**EXERCISES TO COMPLETE**
a - According to the excerpt on breast cancer hormone therapy, which drug was the first anti-estrogen drug available for treating advanced breast cancer?
b - Carry on the excerpt about hormone therapy for breast cancer, picking up after its final sentence.

**EXCERPT**
........

New Treatments Are Prolonging Survival and Improving Quality of Life

Hormone Therapy

The female hormone estrogen stimulates the growth of breast cells, including cancerous cells. So drugs that block estrogen in various ways can combat cancers that are estrogen receptor positive (ER+). In essence, the drugs "starve" the abnormal cells of the estrogen they need to proliferate. Tamoxifen (brand name Nolvadex) is the best known hormone therapy. It was the first anti-estrogen drug available for use for treating advanced breast cancer, and it works by selectively blocking estrogen's effects on breast cancer cells. (These types of drugs are called SERMs.) Another drug, Fareston, works similarly to Tamoxifen, and is available to treat advanced breast cancer. Unfortunately, not all breast cancers respond to SERMs, and others become resistant to this treatment over time.

But now, a new type of anti-estrogen drug is available. Three of these drugs are currently available -- Arimidex, Femara and Aromasin -- and each is taken in pill form. These medications promise more options for women with advanced disease -- even for those whose cancer has become resistant to Tamoxifen.

In fact, Arimidex and Femara are now approved for initial use in postmenopausal women with advanced breast cancer, rather than as a second-line of defense after Tamoxifen has failed. Arimidex has also been approved as adjuvant therapy -- drugs given after surgery or radiation -- for women with certain types of early breast cancer.

........

(Collected data entries)
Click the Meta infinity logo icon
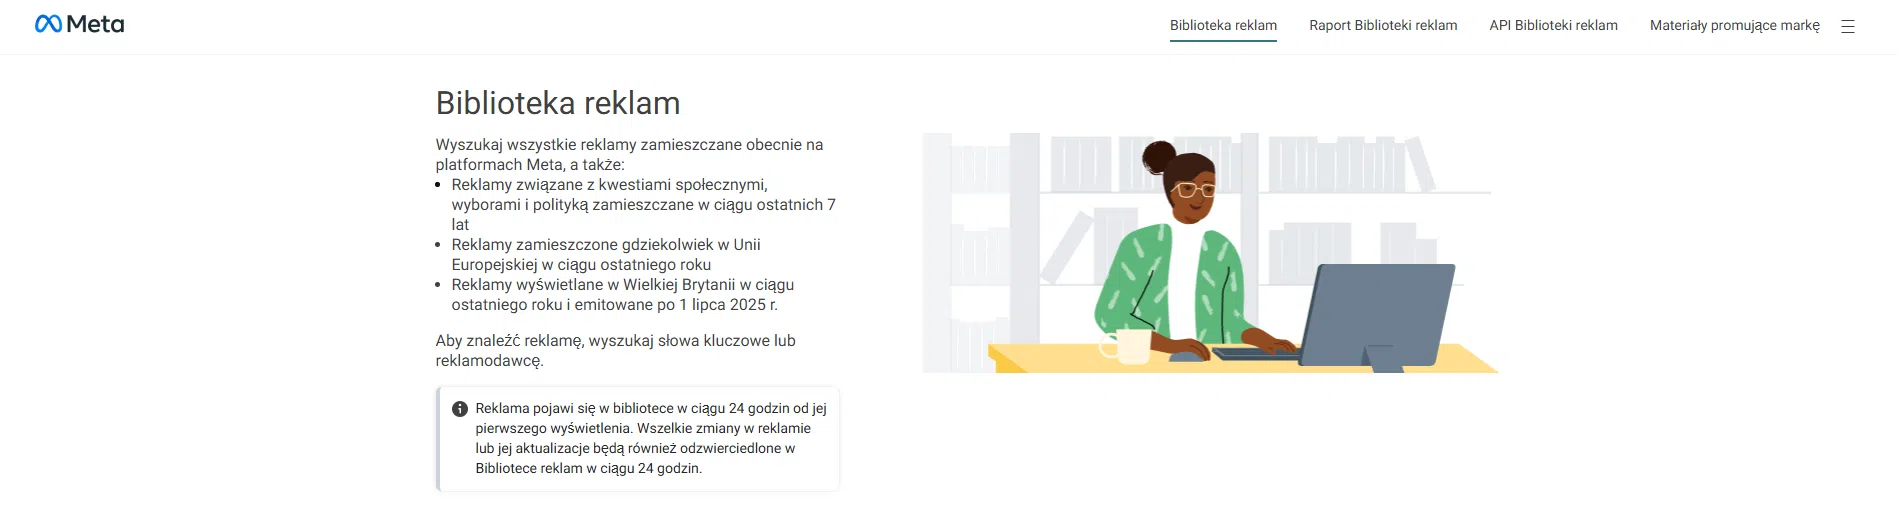The height and width of the screenshot is (528, 1897). coord(48,24)
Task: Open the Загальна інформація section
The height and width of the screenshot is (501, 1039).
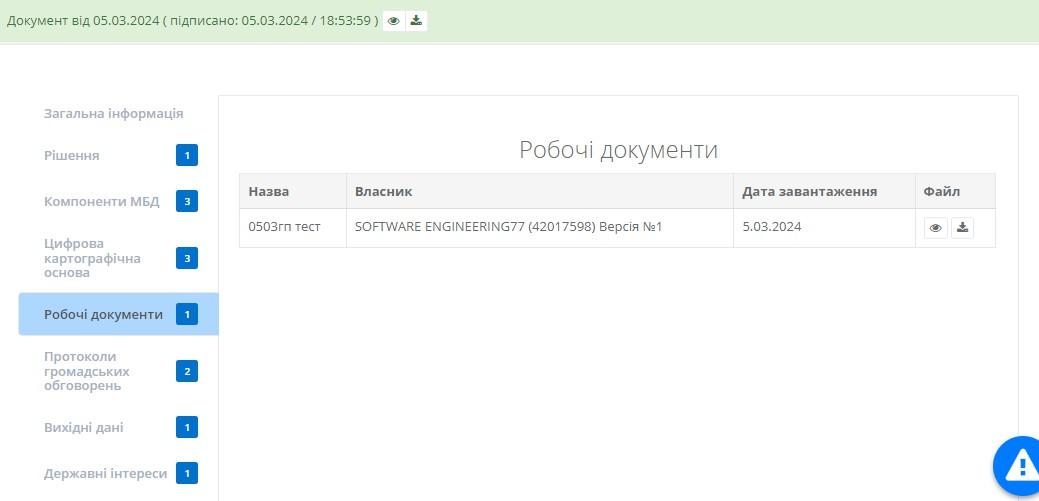Action: point(113,114)
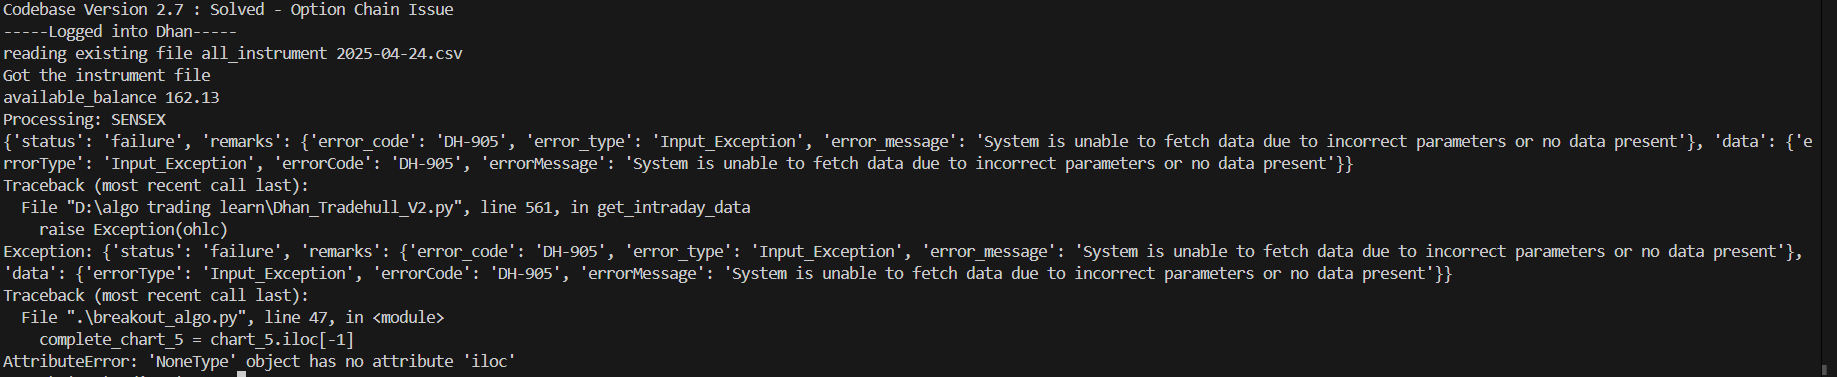Click the 'raise Exception(ohlc)' code line
The height and width of the screenshot is (377, 1837).
point(133,230)
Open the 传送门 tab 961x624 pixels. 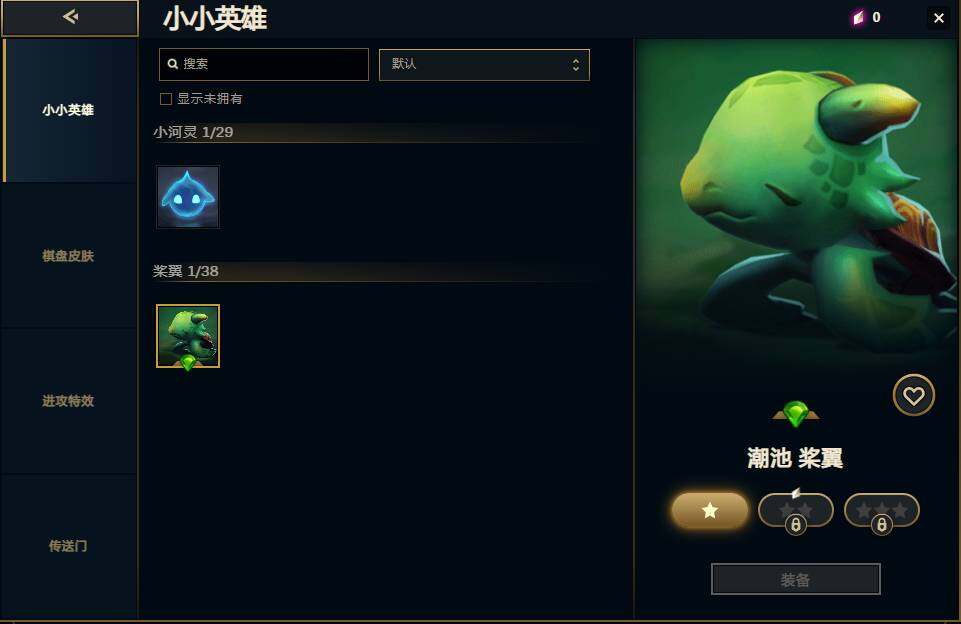pyautogui.click(x=69, y=546)
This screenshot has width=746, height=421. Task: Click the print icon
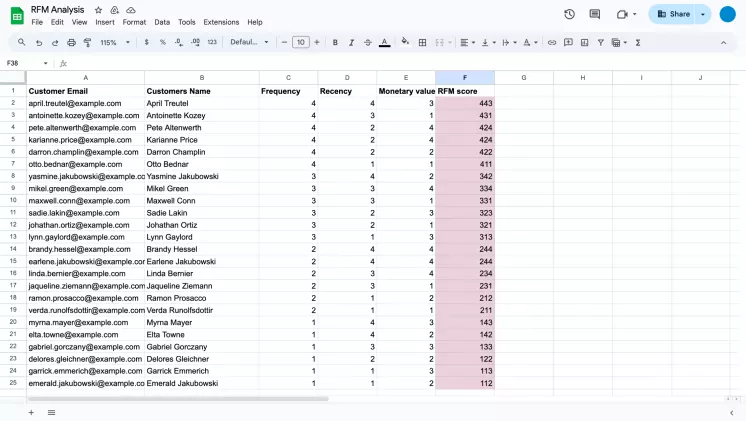tap(71, 43)
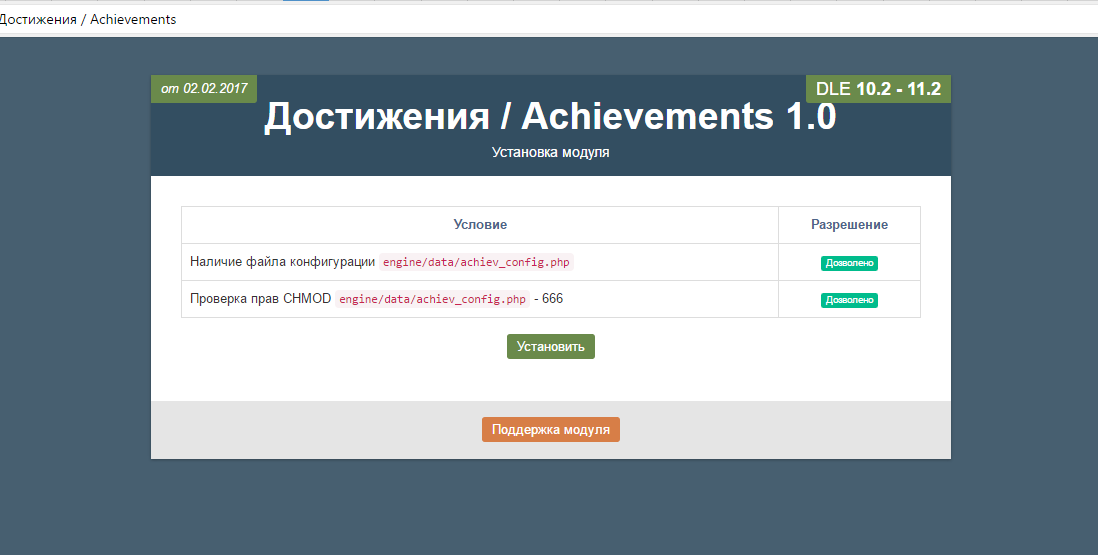Select the achiev_config.php path in CHMOD row

point(432,299)
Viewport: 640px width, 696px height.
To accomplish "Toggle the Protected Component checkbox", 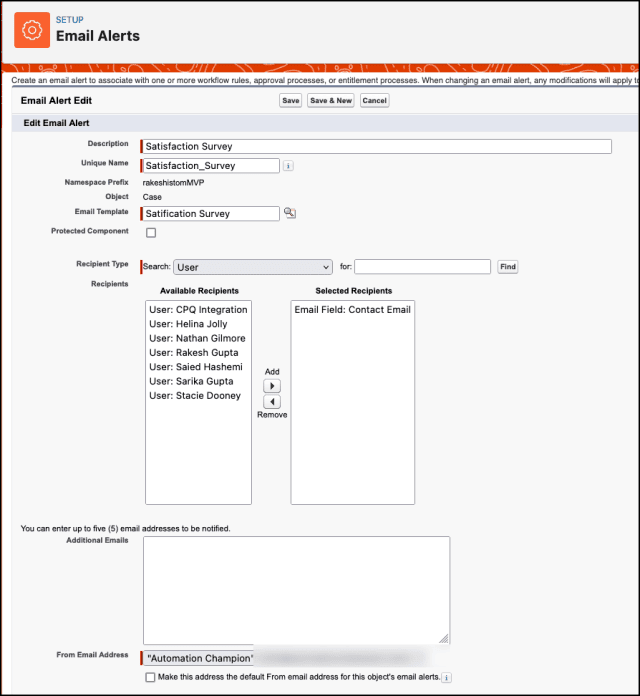I will pos(151,233).
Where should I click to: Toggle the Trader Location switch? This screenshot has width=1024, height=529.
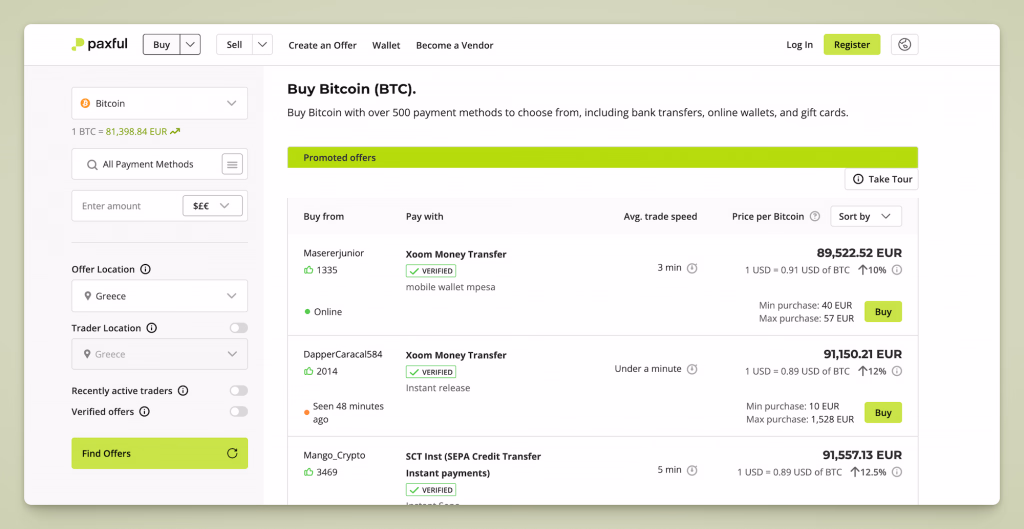pyautogui.click(x=238, y=328)
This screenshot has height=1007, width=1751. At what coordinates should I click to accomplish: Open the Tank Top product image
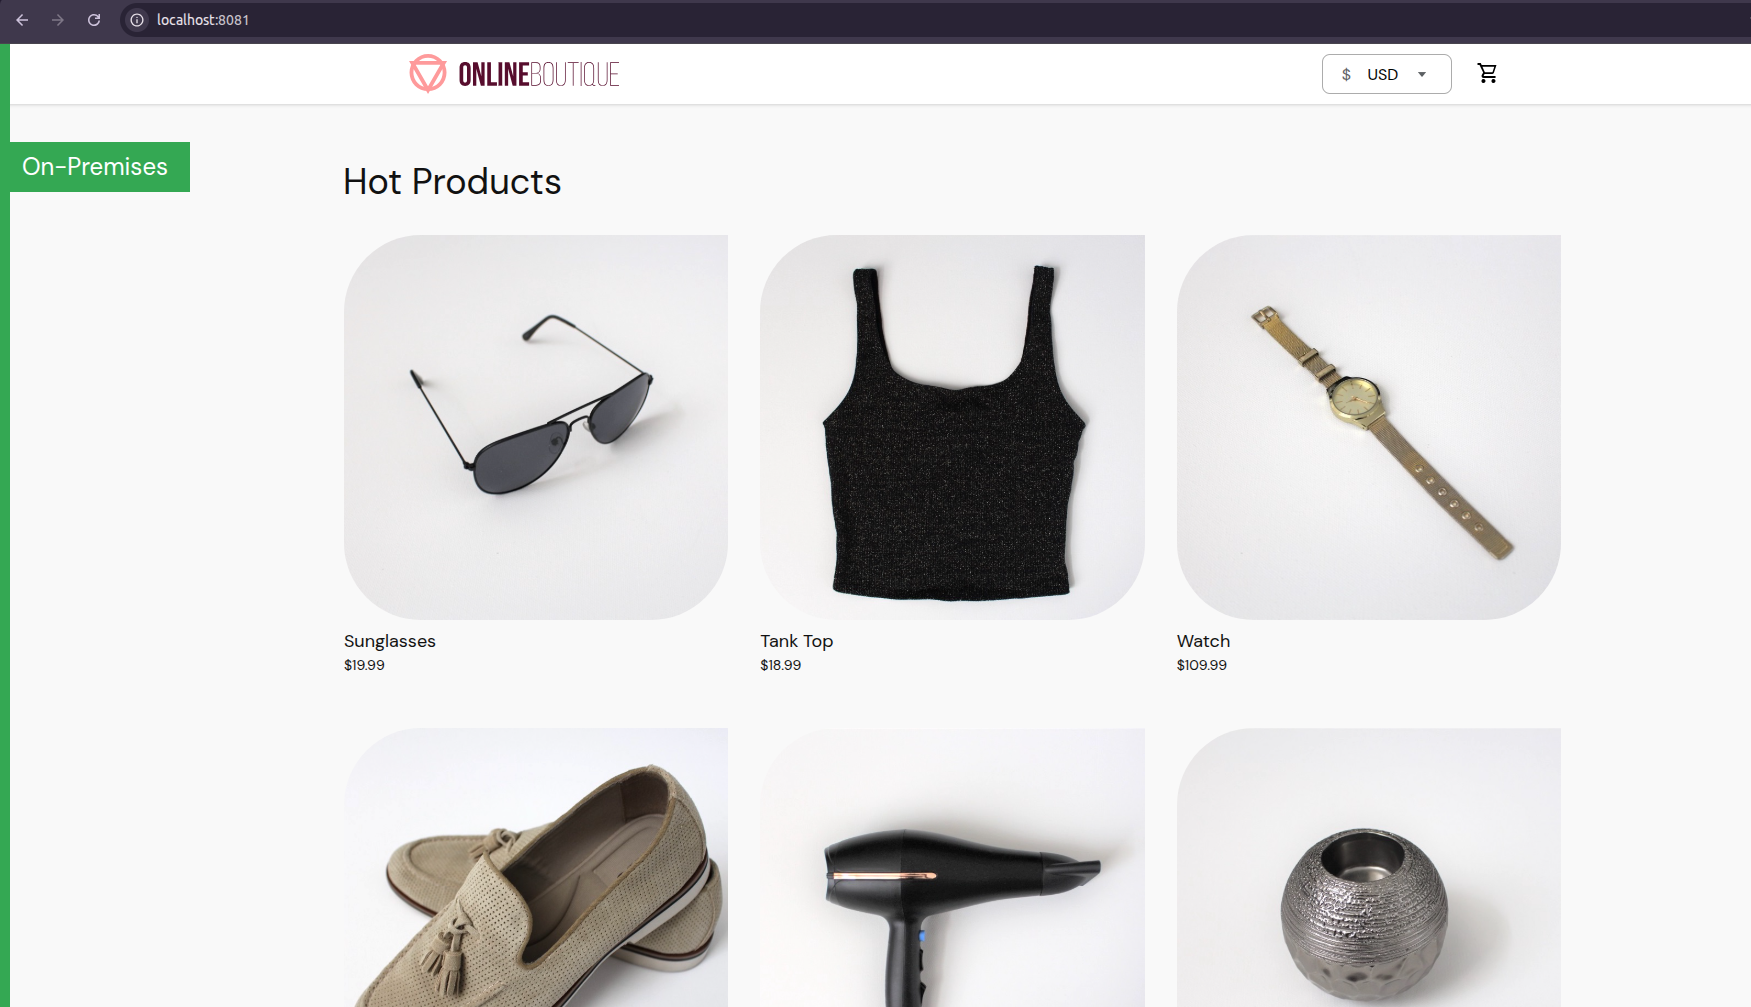[952, 427]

........

**ANSWERS FOR EACH ITEM**
a - Tamoxifen, sold under the brand name Nolvadex.

b -
Aromatase inhibitors work differently than Tamoxifen; they actually lower the amount of estrogen the body produces. There's also evidence that they may be more effective drugs. The landmark ATAC study recently showed that Arimidex was significantly more effective than Tamoxifen in post-menopausal women with early breast cancer, and several studies have indicated that aromatase inhibitors cause less toxicity and fewer side effects than Tamoxifen.

"In terms of hormonal therapies, we now have a significant number of agents available, with new ones appearing all the time, and we can sequence them," says Isaacs.

Another anti-estrogen drug, Faslodex, is representative of a whole new class of drugs that work by destroying the estrogen receptors in cancerous breast cells. Faslodex was approved by the FDA and is now available. It's given as an injection and is approved for use in women with ER+ Tamoxifen-resistant metastatic breast cancer. At least one study shows that it may also be helpful for women who have previously received other hormonal treatments in addition to Tamoxifen, such as aromatase inhibitors.

Earlier versions of hormone therapy sometimes caused nausea, bleeding and blood clots, but those side effects have been reduced significantly with the newer drugs. "Quality of life with these drugs is much better and the side effects are much more tolerable," Isaacs says.